Saturday was a beautiful day. I was enjoying my new-found proximity to Hannibal’s riverfront, first riding my bike down to Central Park, where I talked and played music with eccentric troubadour Jake, then down to Main Street.
Jake told me that he was getting itchy feet and planned to head north on I-61.
“I’ve been in this town for two weeks and that’s a long time for me, Larry! I’ve met some nice folks here, but the open road calls me.”
“So where are you headed?”
“North to I-80, I guess. I might go east and I might go west. I hope travelin’ with the kitten works out! I’ve decided not to take the guitar with me, just the mandolin and my harmonicas. I’m worried that I might break a mandolin string way out in the middle of nowhere, so in a while I’m headed up Broadway to Mr. Haug’s music store. I’m hopin’ that he’ll trade me a set of strings for that guitar.”
“I imagine he will. He could easily sell that guitar for twenty bucks, even with that crudely-repaired bridge. Albert’s a good guy.”
I bade Jake adieu and pedaled on down to Main Street. I was sorry that Jake was leaving town, as I had just met him. There will be others, though, as Hannibal seems to be a magnet for eccentric drifters.
Down on Main St.
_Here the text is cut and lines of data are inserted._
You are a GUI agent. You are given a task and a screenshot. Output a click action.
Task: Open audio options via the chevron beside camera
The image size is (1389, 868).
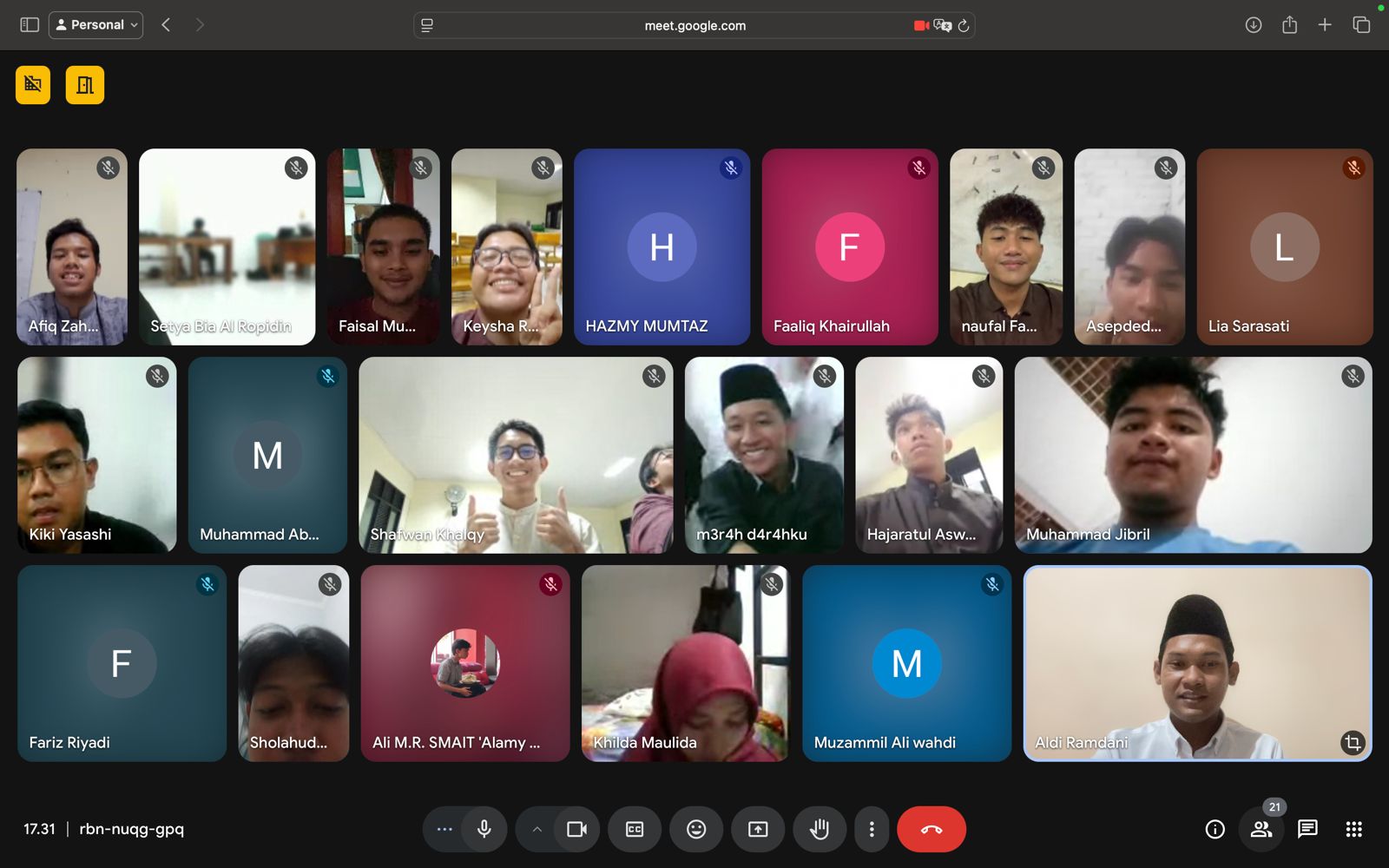537,829
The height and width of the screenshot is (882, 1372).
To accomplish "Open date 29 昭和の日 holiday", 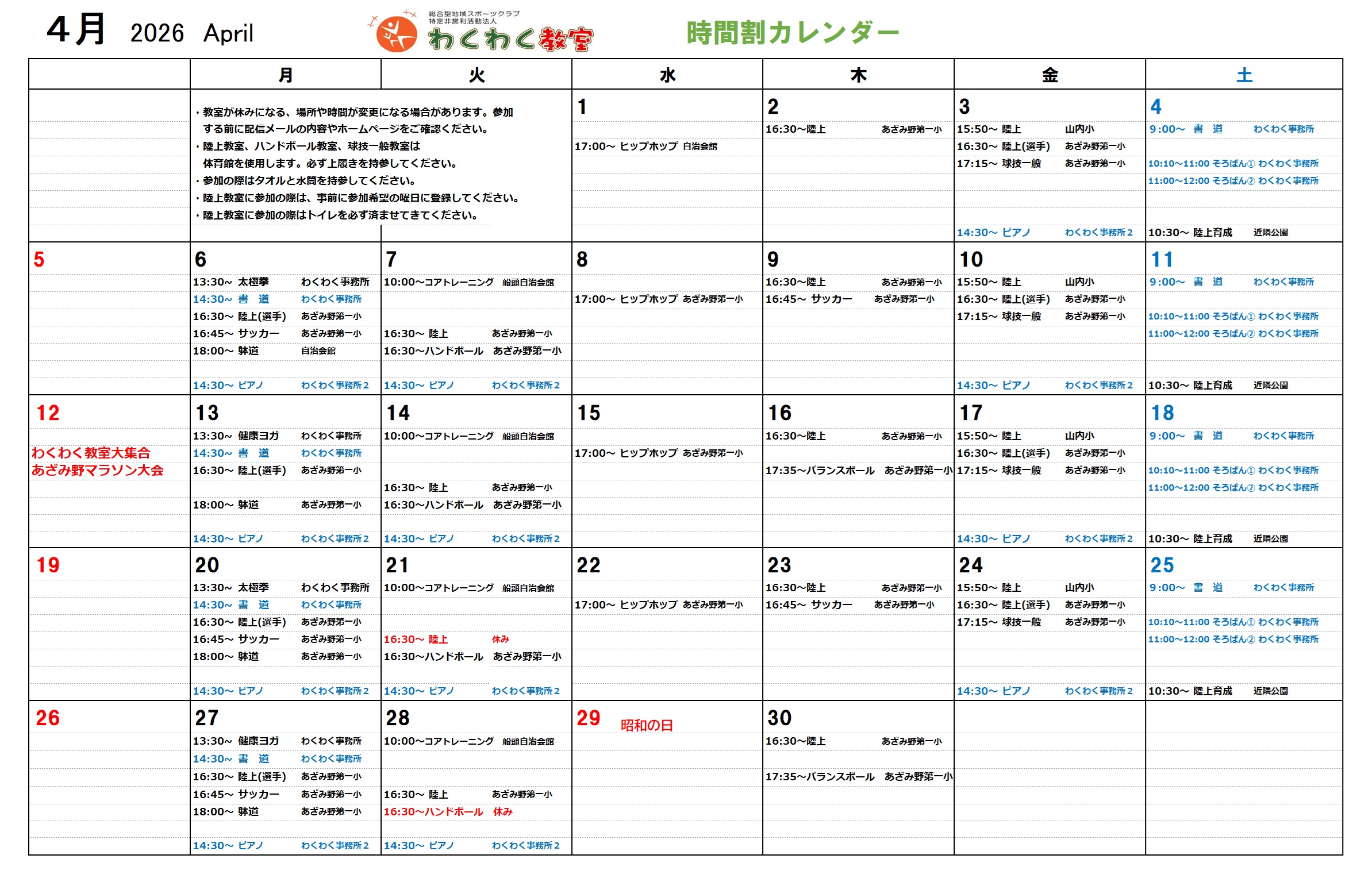I will (646, 725).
I heard the distinctive sound of a sweet-toned soprano sax echoing from the storefronts. I had an idea of who that might be! For the past year a silver-haired British man has been living in Hannibal, a veteran of many a dance band years ago. I parked my bike by the curb and spent some time listening to dulcet improvisations on classic standards from the thirties and forties, such as Django Reinhardt’s Nuages and Cole Porter’s Night and Day. The sax player, Rex, was accompanied by another Larry, a retired Navy veteran playing a classical guitar. Rex had written out chord charts which Larry followed assiduously, creating a rhythmic trellis for the sinuously baroque vines of Rex’s sweet playing.
I had been home twice during the course of my excursions, grabbing a bite to eat and using the bathroom. The girls were conked out, not uncommon for them during the daytime, and Myrlene was secluded in a room upstairs, nursing a cough and trying to get some rest. Each time I came into the house the dog Ubu exhibited such excitement, dashing around the living room and wanting attention, as if to say:
“I am s-o-o bored, Larry! I’ve chewed and torn up anything I could find, gotten into the trash, and harassed the cats. Let’s do something fun!”
I felt sorry for the six-month-old dog. She gets plenty of loving from Myrlene and the girls, and I try to be nice to her (when she isn’t acting up), but she obviously needed to be taken outside. Up until now I had felt that she wasn’t my dog, and that exercising her wasn’t my responsibility, but I couldn’t help but respond to her wordless entreaties. Myrlene had said to me when I first moved in “I tried to take Ubu walking, but she just pulls too hard!” I think Myrlene might have tried one time some months ago.
“Okay, Ubu, let’s get a leash on you!” I said and off we went, walking down Center Street towards Central Park. I was pleasantly surprised — the dog kept close to my side and picked up on the old dominance game between human and canine. Perhaps because I’m the only male in the house, Ubu responds appropriately to my gruff “No” when she was tempted to bark at people or cars, or attempted to forge on ahead of me. I think she was just so grateful to get away from the house and explore the invisible scent landscape that she was very anxious to please me.
Since that day I’ve taken Ubu out a couple times a day; her hyperactive tendencies seem to have been somewhat ameliorated and I can’t help but respond to her joy at being allowed to trot alongside me. Perhaps I’ll be able to inveigle Myrlene or (more likely) Myrlene’s younger daughter Ronnie to spell me from time to time. I won’t even bother to ask the older daughter Bobbie (“I’m 18 and I can do what I want!”), as she doesn’t do anything else around here. I’ll be lucky if I can induce Bobbie to quit stubbing out cigarettes in her dishes!